Depuis au moins deux ans, les titres algériens multiplient les reproches envers Abou Dhabi, qualifié de « capitale des embrouilles » par le journal arabophone privé El-Khabar. Le 12 décembre 2023, la radio publique avait accusé les Emirats d’avoir débloqué 15 millions d’euros au profit du Maroc pour « financer des campagnes médiatiques subversives ». Le média officiel, s’appuyant sur des « sources proches du dossier », affirmait que des campagnes de « désinformation et d’intox » sur les réseaux sociaux avaient pour but de « créer un climat de tension entre l’Algérie et les pays du Sahel ».
Début 2024, le président de la République algérienne, Abdelmadjid Tebboune, avait présidé une réunion du Haut Conseil de sécurité. Le communiqué de la Présidence avait indiqué que cette réunion a été consacrée à l’examen de la situation sécuritaire qui prévaut dans les pays voisins.

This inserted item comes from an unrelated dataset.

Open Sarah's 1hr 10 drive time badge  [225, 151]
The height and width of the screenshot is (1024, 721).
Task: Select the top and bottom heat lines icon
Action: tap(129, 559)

Dans ce contexte, expliquait le communiqué de la Présidence, « le Haut conseil de sécurité a exprimé ses regrets concernant les agissements hostiles à l’Algérie, émanant d’un pays arabe frère ». Ce pays « frère » n’était autre que les Émirats Arabes Unis.
En avril dernier, le Président Tebboune, plus explicite, se lâchait dans la presse. «Partout où il y a des conflits, l’argent de cet État est présent, au Mali, en Libye, au Soudan», a-t-il débiné, avant de renchérir: «Si tu cherches à avoir avec nous les comportements que tu as avec les autres, tu te trompes. Nous avons 5.630.000 martyrs morts pour ce pays. Ceux qui veulent s’approcher de nous, qu’ils le fassent».
La réaction des Émirats fut immédiate. Anouar Karkach, conseiller diplomatique du président émirati Mohammed ben Zayed Al Nahyane, dit MBZ, et ancien ministre émirati des Affaires étrangères, a choisi X (anciennement Twitter) pour répondre en ces termes: «Comportement étrange et bizarre de la part de l’un des pays frères qui choisit les sous-entendus et les murmures sur ses relations avec les Émirats, et qui recourt à des insinuations à peine voilées sans clarifications ni explications.»
Les malentendus entre les deux pays viraient à la crise ouverte!
Une coupe pleine
Les différents anciens entre les deux pays sur deux dossier régionaux épineux, la Libye et le Soudan, se sont aggravés. En Libye d’abord, où MBZ joue à fond la carte du Maréchal Haftar, chef militaire de la cyrénaïque alors que l’Algérie se range du coté du Gouvernement d’Union Nationale (GUN), soutenu par le Qatar et la Turquie. Les deux pays s’opposent aussi au Soudan, où les émiratis soutiennent militairement le général dissident Hamiti alors qu’Alger porte un soutien diplomatique au gouvernement du général Burhan portant putschiste.
Plus grave, Alger considère que les Émirats ont franchi les lignes jaunes en établissant en décidant d’ouvrir un consulat émirati au Sahara occidental et en reconnaissant l’État israélien. Sans évoquer la décision des autorités émiraties, via Dubai Aéroport freezone, d’imposer un visa d’entrée aux ressortissants de treize pays dont l’Algérie, ce pays frère!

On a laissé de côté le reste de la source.